Bishop Calvin Woods is the president of the Birmingham Chapter of the Southern Christian Leadership Conference, a co-sponsor of the Unity Breakfast. He says he’s seen poor families struggle to find quality health service. And he agrees Cooper Green’s transition from hospital to critical care center needs attention. But, he says, he told the Save Cooper Green committee that the Unity Breakfast is not the time or the place for a protest.
“I asked them, and told them I’d appreciate if they wouldn’t do it at this particular venue. However, it is their constitutional right to do it. And, just in a way, reminds me of my hardheaded self where I have protested against many venues and things where I was asked not to do it. ”
Emory Anthony might just be as hard-headed as Woods. He’s a local attorney who’s spearheading the protest. There’s not a doubt in his mind the breakfast is the right place for the protest. He says the committee is doing what Martin Luther King would have done under the same circumstances.
“King would be outside with us marching to make sure over 40,000 card users for indigent care will have adequate health care. He would be concerned that 210 employees lost their jobs illegally. So, I think he would be outside, not inside eating bacon and toast.”
But breakfast organizers worry if folks see a demonstration, they may think the protesters are against the civil right groups sponsoring the breakfast or the breakfast itself. Anthony is clear though: the protest has nothing to do with the prayer breakfast.
“We haven’t asked anybody to boycott. There’s a difference between protest and boycott. We haven’t asked anyone not to go to the breakfast.”
Calvin Woods feels the protest may not be as effective as the organizers hope. He says the group supporting Cooper Green is preaching to the choir. Many of those sponsoring, attending the breakfast are already working on Cooper Green’s behalf. Still Woods admits, it may look like there is disunity among Cooper Green supporters.
“It does show a semblance of division, but after the Unity Breakfast is over, we’ll be back together.”
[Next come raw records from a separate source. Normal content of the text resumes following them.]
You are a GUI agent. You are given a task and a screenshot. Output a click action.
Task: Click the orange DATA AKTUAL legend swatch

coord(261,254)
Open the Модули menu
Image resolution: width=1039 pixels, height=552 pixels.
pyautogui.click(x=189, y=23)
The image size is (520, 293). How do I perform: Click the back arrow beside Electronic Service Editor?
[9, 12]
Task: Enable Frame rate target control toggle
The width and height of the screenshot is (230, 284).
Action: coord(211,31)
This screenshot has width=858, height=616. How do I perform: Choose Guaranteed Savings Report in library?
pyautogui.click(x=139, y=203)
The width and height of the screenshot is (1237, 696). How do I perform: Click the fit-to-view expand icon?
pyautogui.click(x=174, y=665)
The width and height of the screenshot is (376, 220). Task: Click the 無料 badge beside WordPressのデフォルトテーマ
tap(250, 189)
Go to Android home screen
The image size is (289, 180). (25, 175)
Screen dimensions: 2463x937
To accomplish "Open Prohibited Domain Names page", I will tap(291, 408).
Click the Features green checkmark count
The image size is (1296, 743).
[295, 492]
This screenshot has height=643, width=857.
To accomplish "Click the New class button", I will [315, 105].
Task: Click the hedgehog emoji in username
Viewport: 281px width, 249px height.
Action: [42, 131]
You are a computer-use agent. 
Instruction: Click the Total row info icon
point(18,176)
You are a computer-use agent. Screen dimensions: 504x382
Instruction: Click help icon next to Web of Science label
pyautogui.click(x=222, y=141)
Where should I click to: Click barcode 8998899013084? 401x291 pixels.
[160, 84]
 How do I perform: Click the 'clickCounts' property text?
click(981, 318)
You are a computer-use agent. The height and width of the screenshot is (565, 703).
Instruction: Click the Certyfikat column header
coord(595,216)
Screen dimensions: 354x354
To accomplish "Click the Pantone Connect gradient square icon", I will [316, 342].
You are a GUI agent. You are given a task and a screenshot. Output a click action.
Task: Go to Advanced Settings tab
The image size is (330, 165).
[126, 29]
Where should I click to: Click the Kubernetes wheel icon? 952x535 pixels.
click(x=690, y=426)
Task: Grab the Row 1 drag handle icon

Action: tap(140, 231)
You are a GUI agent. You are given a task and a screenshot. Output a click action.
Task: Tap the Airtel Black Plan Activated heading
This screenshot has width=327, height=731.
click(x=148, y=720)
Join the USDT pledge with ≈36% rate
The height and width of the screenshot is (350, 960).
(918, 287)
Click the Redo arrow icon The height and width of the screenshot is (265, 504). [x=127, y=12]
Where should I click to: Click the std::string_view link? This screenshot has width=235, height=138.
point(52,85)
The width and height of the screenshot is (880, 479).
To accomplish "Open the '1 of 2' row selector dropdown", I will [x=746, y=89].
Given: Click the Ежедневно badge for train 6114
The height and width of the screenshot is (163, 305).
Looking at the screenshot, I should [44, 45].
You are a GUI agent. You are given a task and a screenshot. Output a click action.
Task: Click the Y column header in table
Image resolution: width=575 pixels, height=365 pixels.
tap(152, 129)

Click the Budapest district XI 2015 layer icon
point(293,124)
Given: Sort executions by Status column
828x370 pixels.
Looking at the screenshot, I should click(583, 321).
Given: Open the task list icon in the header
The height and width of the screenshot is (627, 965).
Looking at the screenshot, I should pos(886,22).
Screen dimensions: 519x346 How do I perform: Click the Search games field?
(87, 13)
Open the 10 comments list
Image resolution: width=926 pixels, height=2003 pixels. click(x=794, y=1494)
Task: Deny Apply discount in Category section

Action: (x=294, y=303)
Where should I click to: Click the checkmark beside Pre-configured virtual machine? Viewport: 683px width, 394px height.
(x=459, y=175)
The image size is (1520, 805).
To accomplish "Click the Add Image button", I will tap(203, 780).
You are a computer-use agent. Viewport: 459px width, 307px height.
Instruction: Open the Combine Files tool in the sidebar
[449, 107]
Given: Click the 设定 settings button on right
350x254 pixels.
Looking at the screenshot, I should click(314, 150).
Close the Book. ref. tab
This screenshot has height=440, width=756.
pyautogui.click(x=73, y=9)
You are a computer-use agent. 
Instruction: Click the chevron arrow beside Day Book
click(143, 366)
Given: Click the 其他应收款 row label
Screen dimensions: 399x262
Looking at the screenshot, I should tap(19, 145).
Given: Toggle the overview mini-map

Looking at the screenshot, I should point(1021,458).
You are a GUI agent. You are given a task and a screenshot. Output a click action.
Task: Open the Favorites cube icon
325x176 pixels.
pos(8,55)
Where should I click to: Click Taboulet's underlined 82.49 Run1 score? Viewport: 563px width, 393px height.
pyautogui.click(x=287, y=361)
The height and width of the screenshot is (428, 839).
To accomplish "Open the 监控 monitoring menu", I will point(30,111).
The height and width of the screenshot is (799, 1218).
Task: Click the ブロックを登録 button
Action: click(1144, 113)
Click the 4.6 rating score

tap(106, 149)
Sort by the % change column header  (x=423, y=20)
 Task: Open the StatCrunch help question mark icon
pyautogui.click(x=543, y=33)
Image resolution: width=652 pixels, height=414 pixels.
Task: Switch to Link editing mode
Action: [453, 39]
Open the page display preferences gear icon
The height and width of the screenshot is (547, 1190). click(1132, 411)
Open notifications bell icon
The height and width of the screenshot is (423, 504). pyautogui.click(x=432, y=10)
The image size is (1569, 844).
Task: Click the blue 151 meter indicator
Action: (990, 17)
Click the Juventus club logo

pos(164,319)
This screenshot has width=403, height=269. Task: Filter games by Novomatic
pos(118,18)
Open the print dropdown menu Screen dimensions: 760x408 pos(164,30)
People all over the country and world will be watching Birmingham celebrate the 50th anniversary of the civil rights struggle. And, that’s exactly how both sides justify their positions. The protesters say they’re honoring Martin Luther King Junior’s legacy. Unity Breakfast organizers say the protest desecrates the spirit of the event. They fear it demonstrates to the world, Birmingham is not as unified as many would like to believe.